Texas Voter Discrimination Ruling Stayed By Justice Alito
It hasn’t been a good year in the courts for the integrity of Texas voting. They’ve had their voter ID laws ruled to be made with the purpose of discriminating against minorities and two separate courts have ruled that they’ve gerrymandered their districts to intentionally “pack and dilute” minority votes. One of these gerrymandering cases was upheld as intentionally discriminatory on appeal a few weeks back–placing Texas on a short deadline to fix the districts before next year’s voting took place. The Voter Rights Act (VRA) and a Supreme Court ruling known as Shelby mean that any of these rulings-if they stick-could leave Texas asking for federal pre-clearance for any voting laws they seek to enact. This is important because the VRA was amended a few years back to remove its enforcement provisions-rendering it essentially toothless unless a case like the ones against Texas succeeds. In the wake of these changes, Texas and states passed voting laws that have faced constitutional challenges across the nation.
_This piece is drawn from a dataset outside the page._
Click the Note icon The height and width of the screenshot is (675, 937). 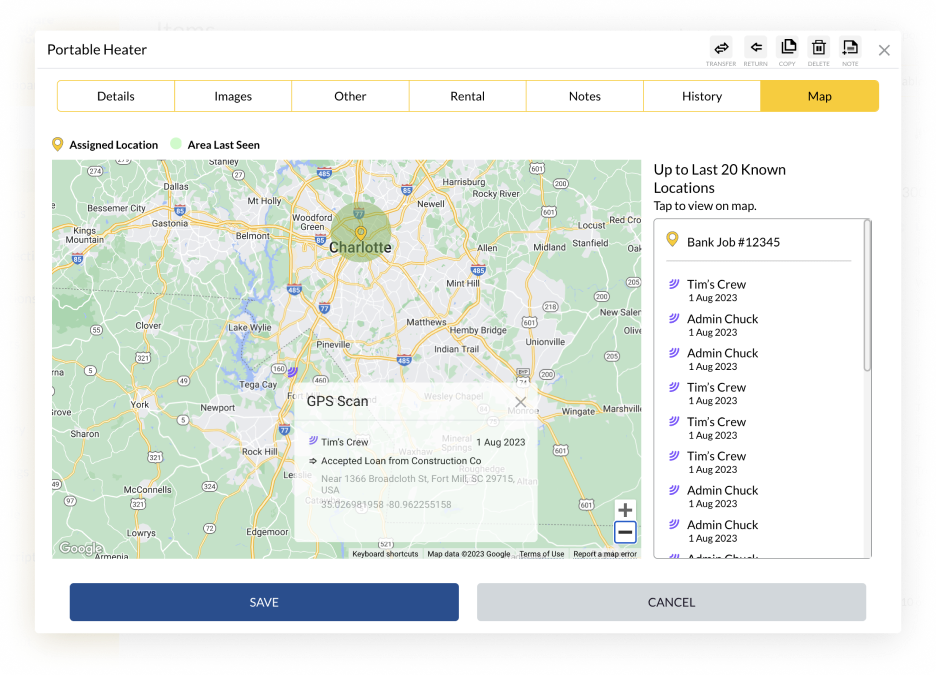coord(850,47)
However, another wrinkle has been thrown into the equation for the most recent court ruling on the gerrymandering cases against Texas. Justice Alito, acting on his sole authority as a Justice of the Supreme Court of the United States, has issued a one sentence order stalling the ruling requiring Texas to change the make-up of some of its districts. This isn’t a ruling of the Supreme Court, but it does indicate that the Supreme Court will be taking a look at the case once they all reconvene.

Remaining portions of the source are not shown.